● **GIVEN REQUEST**:
Rewrite the records from the line containing "Screen dimensions: 800x600" through the line containing "click(x=574, y=349)", inclusive, as a Markdown table with the columns Row and Content, one numbered row per line and with blank lines omitted.

● **DATASET RECORDS**:
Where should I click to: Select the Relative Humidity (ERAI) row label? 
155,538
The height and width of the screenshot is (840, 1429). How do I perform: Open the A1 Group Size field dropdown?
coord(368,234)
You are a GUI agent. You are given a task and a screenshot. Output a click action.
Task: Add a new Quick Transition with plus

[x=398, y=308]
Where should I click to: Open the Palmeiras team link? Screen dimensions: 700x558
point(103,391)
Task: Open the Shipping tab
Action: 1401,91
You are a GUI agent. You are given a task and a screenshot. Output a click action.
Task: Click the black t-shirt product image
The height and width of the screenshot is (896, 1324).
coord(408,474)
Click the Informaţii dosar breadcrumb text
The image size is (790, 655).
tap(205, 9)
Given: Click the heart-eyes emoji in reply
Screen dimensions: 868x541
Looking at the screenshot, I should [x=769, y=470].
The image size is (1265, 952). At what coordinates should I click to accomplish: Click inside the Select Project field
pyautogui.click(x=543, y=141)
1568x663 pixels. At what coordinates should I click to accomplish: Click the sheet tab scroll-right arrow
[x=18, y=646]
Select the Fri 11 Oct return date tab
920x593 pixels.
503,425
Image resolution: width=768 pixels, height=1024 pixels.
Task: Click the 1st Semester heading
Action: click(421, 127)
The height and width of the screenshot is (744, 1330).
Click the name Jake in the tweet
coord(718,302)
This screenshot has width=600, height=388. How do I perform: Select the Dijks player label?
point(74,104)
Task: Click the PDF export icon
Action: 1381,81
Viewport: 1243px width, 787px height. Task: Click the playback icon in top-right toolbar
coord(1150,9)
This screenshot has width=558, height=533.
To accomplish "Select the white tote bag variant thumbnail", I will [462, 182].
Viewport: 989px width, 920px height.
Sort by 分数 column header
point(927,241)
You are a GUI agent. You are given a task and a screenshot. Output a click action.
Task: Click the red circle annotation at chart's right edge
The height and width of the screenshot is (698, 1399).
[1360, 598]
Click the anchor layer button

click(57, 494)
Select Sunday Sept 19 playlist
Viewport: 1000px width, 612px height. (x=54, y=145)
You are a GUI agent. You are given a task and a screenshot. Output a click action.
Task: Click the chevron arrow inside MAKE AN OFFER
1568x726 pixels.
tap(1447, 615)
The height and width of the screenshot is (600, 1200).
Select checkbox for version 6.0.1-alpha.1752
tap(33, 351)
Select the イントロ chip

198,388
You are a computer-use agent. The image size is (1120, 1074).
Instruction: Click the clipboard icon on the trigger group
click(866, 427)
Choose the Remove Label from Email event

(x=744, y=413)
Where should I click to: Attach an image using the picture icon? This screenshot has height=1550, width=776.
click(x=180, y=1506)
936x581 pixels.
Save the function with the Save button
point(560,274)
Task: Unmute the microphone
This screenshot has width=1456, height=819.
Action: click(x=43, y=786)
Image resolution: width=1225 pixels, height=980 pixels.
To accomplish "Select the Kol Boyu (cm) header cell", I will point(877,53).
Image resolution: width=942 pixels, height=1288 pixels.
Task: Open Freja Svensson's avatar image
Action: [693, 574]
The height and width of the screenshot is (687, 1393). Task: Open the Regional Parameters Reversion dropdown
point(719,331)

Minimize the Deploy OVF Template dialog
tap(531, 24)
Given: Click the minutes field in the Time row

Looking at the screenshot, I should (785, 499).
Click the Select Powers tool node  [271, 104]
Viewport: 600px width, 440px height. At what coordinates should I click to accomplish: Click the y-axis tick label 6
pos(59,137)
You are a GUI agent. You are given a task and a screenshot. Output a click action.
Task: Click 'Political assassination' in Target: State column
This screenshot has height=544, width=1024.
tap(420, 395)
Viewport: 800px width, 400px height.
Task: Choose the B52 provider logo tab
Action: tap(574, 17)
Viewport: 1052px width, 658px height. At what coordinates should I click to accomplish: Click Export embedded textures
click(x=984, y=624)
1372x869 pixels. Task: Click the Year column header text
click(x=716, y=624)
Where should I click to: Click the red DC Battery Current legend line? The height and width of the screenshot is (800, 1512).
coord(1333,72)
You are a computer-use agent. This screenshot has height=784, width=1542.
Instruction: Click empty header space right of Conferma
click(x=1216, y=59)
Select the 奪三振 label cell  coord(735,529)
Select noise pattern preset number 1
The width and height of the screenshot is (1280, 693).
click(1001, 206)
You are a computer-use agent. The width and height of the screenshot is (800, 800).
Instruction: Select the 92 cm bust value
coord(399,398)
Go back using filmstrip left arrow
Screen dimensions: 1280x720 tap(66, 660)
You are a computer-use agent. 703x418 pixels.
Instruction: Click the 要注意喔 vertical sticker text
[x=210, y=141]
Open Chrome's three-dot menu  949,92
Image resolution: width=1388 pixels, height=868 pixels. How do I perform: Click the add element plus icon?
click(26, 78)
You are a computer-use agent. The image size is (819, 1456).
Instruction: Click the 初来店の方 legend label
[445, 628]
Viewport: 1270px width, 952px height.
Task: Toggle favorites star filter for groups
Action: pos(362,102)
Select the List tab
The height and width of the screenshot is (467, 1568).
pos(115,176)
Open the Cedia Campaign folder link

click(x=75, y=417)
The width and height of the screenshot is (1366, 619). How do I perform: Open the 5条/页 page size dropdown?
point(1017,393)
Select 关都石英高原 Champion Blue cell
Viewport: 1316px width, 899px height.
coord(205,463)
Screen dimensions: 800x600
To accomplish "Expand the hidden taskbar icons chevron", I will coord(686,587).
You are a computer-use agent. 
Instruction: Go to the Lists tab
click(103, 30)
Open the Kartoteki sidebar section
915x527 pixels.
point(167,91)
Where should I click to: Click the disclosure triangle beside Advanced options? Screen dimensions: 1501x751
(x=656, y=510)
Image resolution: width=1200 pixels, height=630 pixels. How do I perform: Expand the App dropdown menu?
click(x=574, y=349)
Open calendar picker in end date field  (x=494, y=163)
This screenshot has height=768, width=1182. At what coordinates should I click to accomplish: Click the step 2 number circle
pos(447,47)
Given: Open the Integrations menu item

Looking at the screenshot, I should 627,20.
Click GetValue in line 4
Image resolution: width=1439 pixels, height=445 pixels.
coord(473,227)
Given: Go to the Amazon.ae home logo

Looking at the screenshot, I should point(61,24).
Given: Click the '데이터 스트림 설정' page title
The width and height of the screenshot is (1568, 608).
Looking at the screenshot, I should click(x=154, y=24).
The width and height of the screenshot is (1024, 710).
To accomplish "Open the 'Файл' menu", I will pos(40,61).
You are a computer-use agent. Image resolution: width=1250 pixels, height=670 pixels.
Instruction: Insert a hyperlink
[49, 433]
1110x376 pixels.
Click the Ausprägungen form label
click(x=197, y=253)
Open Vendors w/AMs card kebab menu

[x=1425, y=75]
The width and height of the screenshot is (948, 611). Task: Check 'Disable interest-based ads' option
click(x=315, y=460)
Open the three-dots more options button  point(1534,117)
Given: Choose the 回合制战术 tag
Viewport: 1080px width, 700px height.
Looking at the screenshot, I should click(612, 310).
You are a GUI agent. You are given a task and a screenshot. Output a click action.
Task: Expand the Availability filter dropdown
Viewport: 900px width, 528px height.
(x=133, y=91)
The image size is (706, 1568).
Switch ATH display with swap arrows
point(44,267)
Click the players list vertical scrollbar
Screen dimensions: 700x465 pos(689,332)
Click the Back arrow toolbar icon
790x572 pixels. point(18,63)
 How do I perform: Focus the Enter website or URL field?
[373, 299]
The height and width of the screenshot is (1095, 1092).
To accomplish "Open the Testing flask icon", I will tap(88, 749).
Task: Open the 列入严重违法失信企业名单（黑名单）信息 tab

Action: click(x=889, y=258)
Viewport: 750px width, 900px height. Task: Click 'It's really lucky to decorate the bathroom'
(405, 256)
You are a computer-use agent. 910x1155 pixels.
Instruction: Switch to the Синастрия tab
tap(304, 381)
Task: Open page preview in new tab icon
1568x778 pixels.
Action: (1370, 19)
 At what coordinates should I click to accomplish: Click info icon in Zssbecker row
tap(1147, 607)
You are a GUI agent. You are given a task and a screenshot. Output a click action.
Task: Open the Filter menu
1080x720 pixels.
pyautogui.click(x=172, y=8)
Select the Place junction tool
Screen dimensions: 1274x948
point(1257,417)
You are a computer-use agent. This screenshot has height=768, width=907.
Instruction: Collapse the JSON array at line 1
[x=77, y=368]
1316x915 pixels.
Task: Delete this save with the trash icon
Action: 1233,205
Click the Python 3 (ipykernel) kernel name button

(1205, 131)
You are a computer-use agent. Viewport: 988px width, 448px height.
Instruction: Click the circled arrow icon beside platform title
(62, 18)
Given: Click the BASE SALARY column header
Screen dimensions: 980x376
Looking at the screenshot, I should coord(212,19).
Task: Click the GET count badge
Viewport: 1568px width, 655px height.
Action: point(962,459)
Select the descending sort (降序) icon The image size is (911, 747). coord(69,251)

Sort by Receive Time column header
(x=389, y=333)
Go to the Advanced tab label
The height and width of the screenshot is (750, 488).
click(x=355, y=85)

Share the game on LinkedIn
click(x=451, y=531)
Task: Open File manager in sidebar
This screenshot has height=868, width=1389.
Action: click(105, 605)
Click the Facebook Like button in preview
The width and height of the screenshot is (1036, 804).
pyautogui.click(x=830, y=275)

● **OUTPUT OF THE EXERCISE**:
| Row | Content |
|---|---|
| 1 | Screen dimensions: 800x600 |
| 2 | To accomplish "Expand the hidden taskbar icons chevron", I will coord(686,587). |
| 3 | You are a computer-use agent.  |
| 4 | Instruction: Go to the Lists tab |
| 5 | click(103, 30) |
| 6 | Open the Kartoteki sidebar section |
| 7 | 915x527 pixels. |
| 8 | point(167,91) |
| 9 | Where should I click to: Click the disclosure triangle beside Advanced options? Screen dimensions: 1501x751 |
| 10 | (x=656, y=510) |
| 11 | Image resolution: width=1200 pixels, height=630 pixels. How do I perform: Expand the App dropdown menu? |
| 12 | click(x=574, y=349) |